[STUDY MATERIAL]

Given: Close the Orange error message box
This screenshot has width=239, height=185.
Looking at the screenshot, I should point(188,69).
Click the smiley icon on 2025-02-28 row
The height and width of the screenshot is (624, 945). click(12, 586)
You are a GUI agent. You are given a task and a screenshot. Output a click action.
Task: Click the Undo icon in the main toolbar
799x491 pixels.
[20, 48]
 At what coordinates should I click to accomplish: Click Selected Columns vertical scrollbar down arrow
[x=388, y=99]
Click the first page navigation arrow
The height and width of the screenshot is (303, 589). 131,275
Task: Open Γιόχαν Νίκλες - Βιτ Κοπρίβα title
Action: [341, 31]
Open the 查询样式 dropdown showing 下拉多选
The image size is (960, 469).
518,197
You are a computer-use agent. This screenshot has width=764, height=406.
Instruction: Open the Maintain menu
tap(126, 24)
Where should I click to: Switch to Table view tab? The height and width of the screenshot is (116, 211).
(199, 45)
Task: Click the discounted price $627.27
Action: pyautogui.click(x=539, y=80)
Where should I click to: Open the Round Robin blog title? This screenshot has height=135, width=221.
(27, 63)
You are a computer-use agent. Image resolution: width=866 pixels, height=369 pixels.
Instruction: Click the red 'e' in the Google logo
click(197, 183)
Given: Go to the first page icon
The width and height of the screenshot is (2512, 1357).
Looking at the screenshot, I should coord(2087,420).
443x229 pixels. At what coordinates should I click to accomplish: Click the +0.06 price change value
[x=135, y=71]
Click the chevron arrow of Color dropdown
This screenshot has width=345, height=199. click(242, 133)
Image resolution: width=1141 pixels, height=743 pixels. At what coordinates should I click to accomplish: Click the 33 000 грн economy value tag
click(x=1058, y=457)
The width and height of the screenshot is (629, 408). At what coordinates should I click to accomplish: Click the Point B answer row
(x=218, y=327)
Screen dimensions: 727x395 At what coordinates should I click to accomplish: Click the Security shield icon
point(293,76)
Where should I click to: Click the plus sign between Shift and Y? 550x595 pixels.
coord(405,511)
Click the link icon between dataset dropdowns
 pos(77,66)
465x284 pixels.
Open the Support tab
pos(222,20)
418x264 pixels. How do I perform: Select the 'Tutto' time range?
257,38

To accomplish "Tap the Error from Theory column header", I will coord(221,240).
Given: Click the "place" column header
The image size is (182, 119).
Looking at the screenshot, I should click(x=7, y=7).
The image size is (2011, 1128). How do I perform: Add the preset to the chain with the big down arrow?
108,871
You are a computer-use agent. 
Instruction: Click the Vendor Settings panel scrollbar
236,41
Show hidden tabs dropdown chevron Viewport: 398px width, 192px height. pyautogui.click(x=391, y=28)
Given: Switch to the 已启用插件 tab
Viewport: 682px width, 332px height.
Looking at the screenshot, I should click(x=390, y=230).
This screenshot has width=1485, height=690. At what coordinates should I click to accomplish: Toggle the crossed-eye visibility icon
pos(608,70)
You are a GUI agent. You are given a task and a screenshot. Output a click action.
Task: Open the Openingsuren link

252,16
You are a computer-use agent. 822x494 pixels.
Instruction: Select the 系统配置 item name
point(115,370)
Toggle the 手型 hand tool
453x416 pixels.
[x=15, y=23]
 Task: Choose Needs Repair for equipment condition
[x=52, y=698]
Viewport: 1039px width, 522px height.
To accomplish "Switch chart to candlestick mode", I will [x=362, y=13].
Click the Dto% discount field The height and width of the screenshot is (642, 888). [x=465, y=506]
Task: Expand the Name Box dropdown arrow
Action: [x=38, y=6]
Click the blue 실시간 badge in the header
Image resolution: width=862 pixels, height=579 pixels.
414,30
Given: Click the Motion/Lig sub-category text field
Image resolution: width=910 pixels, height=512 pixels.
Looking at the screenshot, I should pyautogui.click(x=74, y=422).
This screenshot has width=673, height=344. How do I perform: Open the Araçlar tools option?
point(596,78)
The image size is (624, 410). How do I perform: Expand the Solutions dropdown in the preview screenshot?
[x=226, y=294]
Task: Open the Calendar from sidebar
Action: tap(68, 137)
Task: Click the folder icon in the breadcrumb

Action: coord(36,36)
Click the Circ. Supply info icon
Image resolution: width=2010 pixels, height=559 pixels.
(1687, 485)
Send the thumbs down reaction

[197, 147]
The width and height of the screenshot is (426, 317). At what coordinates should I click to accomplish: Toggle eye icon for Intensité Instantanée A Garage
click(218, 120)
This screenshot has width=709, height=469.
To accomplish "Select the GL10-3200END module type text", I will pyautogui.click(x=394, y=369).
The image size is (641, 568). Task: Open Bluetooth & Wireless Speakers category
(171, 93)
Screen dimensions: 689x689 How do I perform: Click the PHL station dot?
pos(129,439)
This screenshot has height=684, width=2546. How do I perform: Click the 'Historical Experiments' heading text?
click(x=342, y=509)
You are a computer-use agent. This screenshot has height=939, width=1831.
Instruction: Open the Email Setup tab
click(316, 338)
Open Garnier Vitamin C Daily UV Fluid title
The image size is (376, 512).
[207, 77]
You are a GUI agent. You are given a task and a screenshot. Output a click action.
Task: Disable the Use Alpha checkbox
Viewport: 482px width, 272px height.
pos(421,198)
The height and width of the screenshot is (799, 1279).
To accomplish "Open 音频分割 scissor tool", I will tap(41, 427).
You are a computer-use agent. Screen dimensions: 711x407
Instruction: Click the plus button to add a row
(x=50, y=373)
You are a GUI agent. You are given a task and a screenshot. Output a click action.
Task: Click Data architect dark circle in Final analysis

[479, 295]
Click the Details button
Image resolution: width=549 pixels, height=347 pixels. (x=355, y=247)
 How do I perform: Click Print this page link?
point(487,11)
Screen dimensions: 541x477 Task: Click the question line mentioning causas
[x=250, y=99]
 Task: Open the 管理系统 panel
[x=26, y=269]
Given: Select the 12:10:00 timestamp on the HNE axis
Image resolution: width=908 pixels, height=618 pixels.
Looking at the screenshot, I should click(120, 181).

[ABOUT THIS EXERCISE] How many lines of the entries above hold the string "header"? Reply with the number alone.

[YOUR RESPONSE] 3